From Artificial selection and domestication: modern lessons from Darwin’s enduring analogy:

“No reliable observation has yet been made to refute the notion that livestock, pets, and crops evolved from wild predecessors. On the contrary, the details of when, where, and how this occurred are becoming increasingly clear. Where there is disagreement, it relates not to the fact of evolutionary descent but to specific points about the mechanisms, locations, or timing of change. All of these considerations apply in the study of evolution by natural selection as well.”

From Understanding natural selection: essential concepts and common misconceptions:

“The occurrence of any particular beneficial mutation may be very improbable, but natural selection is very effective at causing these individually unlikely improvements to accumulate. Natural selection is an improbability concentrator.”

“The process of adaptation by natural selection is not forward-looking, and it cannot produce features on the grounds that they might become beneficial sometime in the future. In fact, adaptations are always to the conditions experienced by generations in the past.”

“Intuitive interpretations of the world, though sufficient for navigating daily life, are usually fundamentally at odds with scientific principles. If common sense were more than superficially accurate, scientific explanations would be less counterintuitive, but they also would be largely unnecessary.”

“…it is abundantly clear that teaching and learning natural selection must include efforts to identify, confront, and supplant misconceptions. Most of these derive from deeply held conceptual biases that may have been present since childhood. Natural selection, like most complex scientific theories, runs counter to common experience and therefore competes – usually unsuccessfully – with intuitive ideas about inheritance, variation, function, intentionality, and probability. The tendency, both outside and within academic settings, to use inaccurate language to describe evolutionary phenomena probably serves to reinforce these problems.”

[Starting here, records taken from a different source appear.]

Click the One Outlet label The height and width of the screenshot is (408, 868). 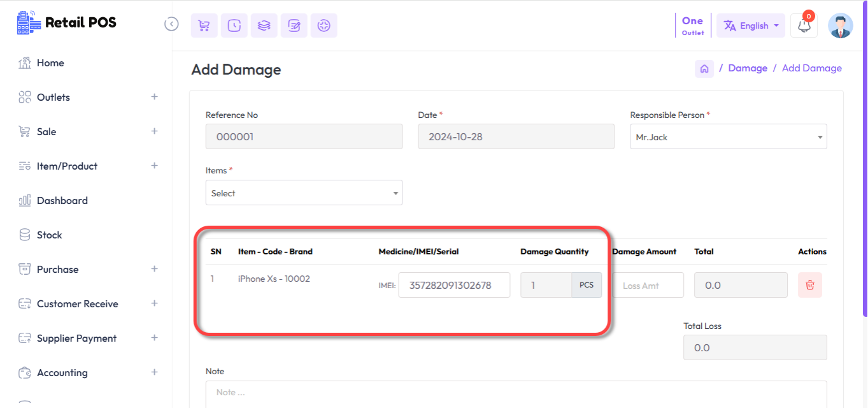coord(692,26)
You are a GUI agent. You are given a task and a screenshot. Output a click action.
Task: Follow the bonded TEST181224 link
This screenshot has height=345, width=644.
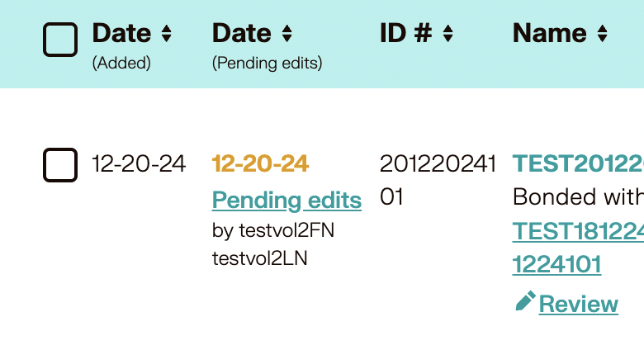[578, 231]
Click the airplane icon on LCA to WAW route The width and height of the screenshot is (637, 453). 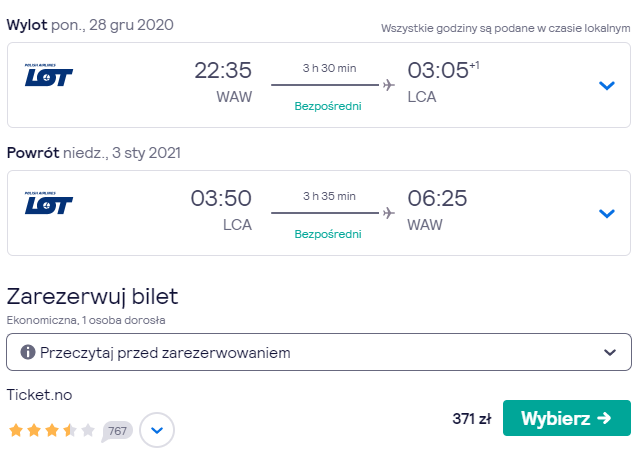pyautogui.click(x=389, y=213)
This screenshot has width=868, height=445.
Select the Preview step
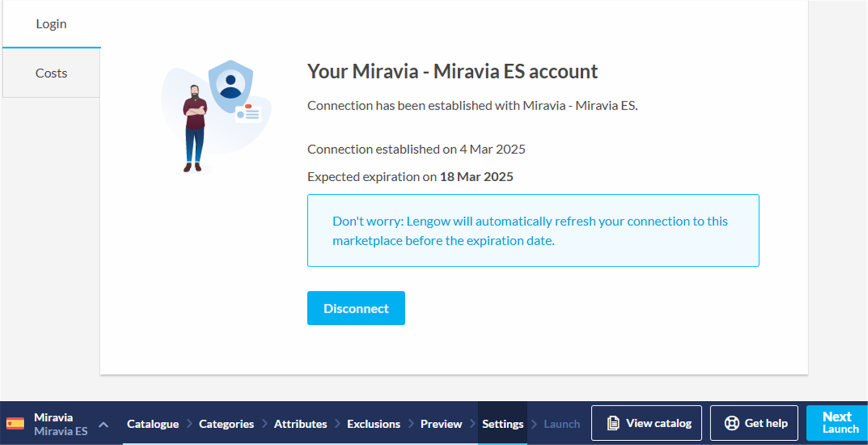[x=441, y=424]
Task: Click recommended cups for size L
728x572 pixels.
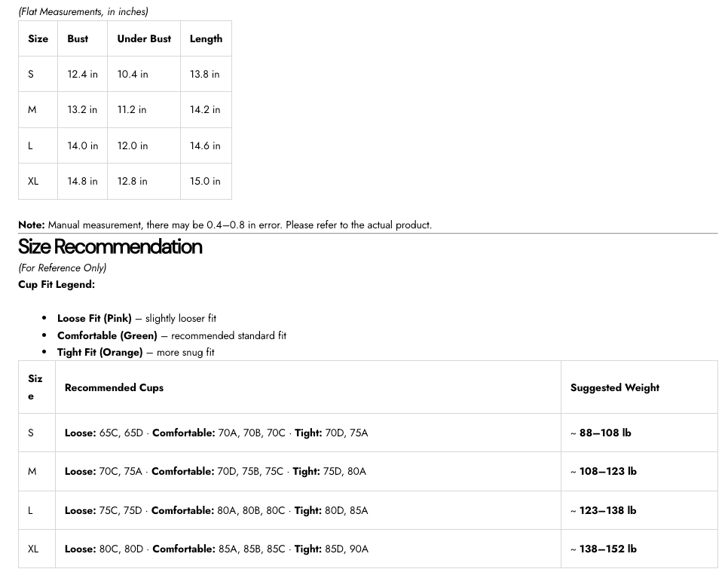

“Natural selection is a central component of modern evolutionary theory, which in turn is the unifying theme of all biology. Without a grasp of this process and its consequences, it is simply impossible to understand, even in basic terms, how and why life has become so marvelously diverse.”

_________

Some more (I will use this page as the main collection):

From Darwin’s two-for-one deal (Globe and Mail):

“There are two major reasons that scientists accept common descent as fact. The first is that it is supported by, and accounts for, a multitude of independent observations, including data from genetics, developmental biology, the fossil record, comparative anatomy, and the geographical distribution of species. The second is that not a single observation or inference made over the past 150 years has provided convincing evidence that modern species are not descended from common ancestors. The notion of common descent has even withstood the rise of entirely new scientific disciplines, including molecular genetics and, most recently, comparisons of entire genomes.”

“Evolution is not “just a theory,” any more than germs, atoms, or gravity are “just a theory”. The common ancestry shared by all life is the unifying principle of biology, making sense of an otherwise bewildering array of diversity and complexity. Our understanding of how this has occurred is, itself, constantly evolving.”